== Given text ==

3 Cheers Pie ( Apple, Pear and Quince)

I was supposed to be planting the new peonies… and unpacking about 2000 files. But I wanted to experiment with the heirloom apples – Tolman Sweet and Zabergau Reinette –  from  MOFGA‘s Great Maine Apple Day. And when I got down to the Hudson Valley the fruit bowl was filled with quinces from Karen, she of the splendid strawberries.” We can get more if you’d like to use these to make a pie,” Bill said hopefully.

Usually, I’d just make apple quince, but as Bill had also rather overbought in the pear department it seemed sensible and perhaps interesting fill a pie with 3 parts apple, 2 parts pear and one of quince. Did not add spices on account of not wanting to obscure any nuances from the unusual apples. Did add a little rosewater, in the spirit of the more the merrier.

Roses and apples – and pears and quinces – are all in the family  Rosaceae, a relationship you can read all about here, if you have a mind. But you might be better employed making pie. Quince season is short.

The pink dice are the quince pieces

The pink dice are the quince pieces

recipe after the jump

3 Cheers Pie

(pastry for a 9 inch deep dish 2 crust pie)

1 1/2  cups diced peeled quince ( see note)

3 cups of peeled, cored pear wedges, 2 large or 4 small cooking pears like bosc.

6 cups peeled and cored wedges of mixed apples:  tart (Winesap  or Northern Spy, for instance)  and sweet (Honeycrisp or Mutsu, for instance). Cut  large apples in 8ths, smaller ones in 6ths.

(1 tablespoon lemon juice if the tart apples aren’t very)

scant 1/2 cup sugar

2 tablespoons rose water (not extract or oil!)

===

__Problem to work on__. Please copy everything in the pie post from "Usually, I’d just" down to "season is short.", renaming "nuances" as "subtleties". Rely on the pie post alone.

== Data extract ==

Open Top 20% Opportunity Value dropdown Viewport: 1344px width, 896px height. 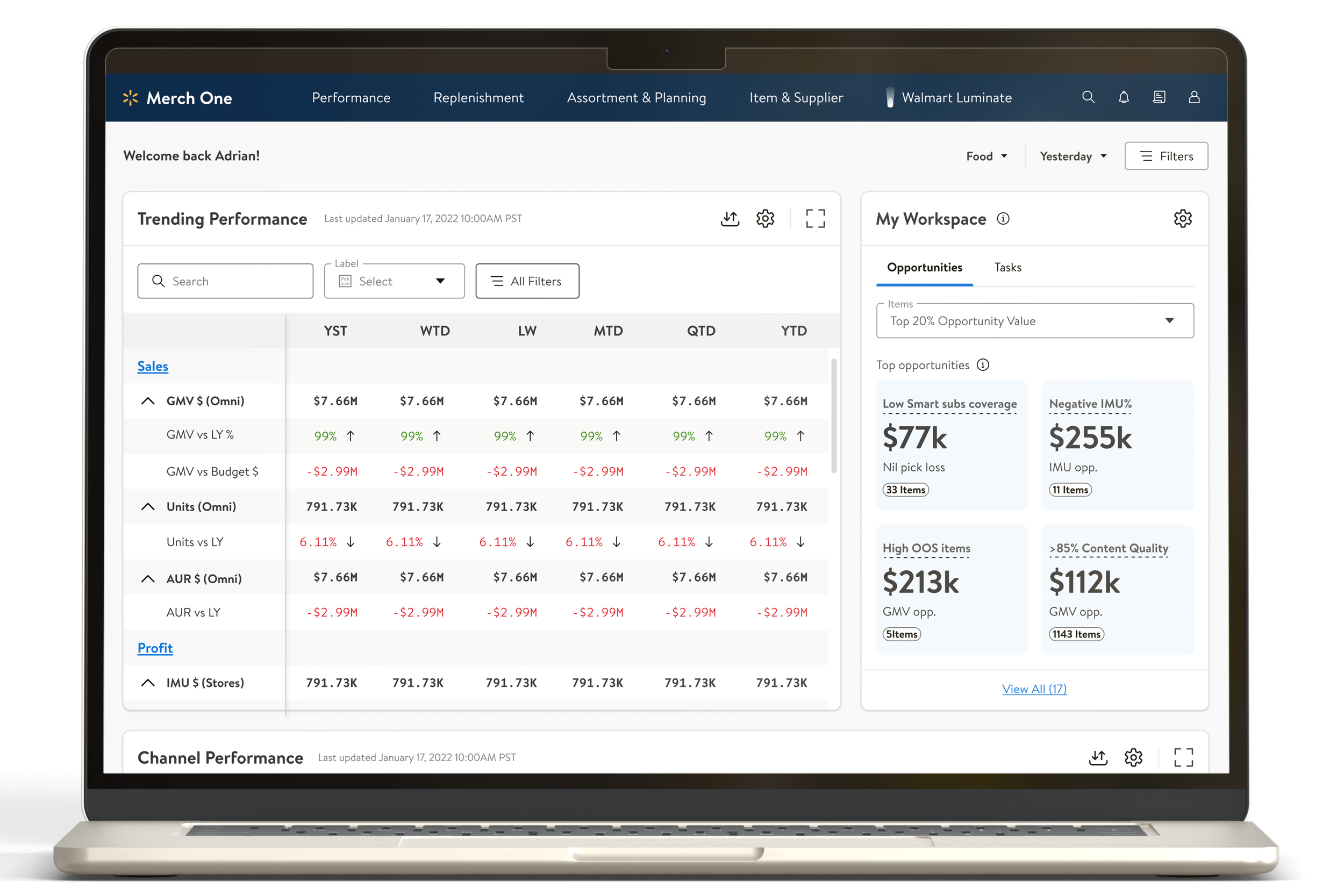[x=1034, y=320]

===

__Finished task__.
Usually, I’d just make apple quince, but as Bill had also rather overbought in the pear department it seemed sensible and perhaps interesting fill a pie with 3 parts apple, 2 parts pear and one of quince. Did not add spices on account of not wanting to obscure any subtleties from the unusual apples. Did add a little rosewater, in the spirit of the more the merrier.

Roses and apples – and pears and quinces – are all in the family  Rosaceae, a relationship you can read all about here, if you have a mind. But you might be better employed making pie. Quince season is short.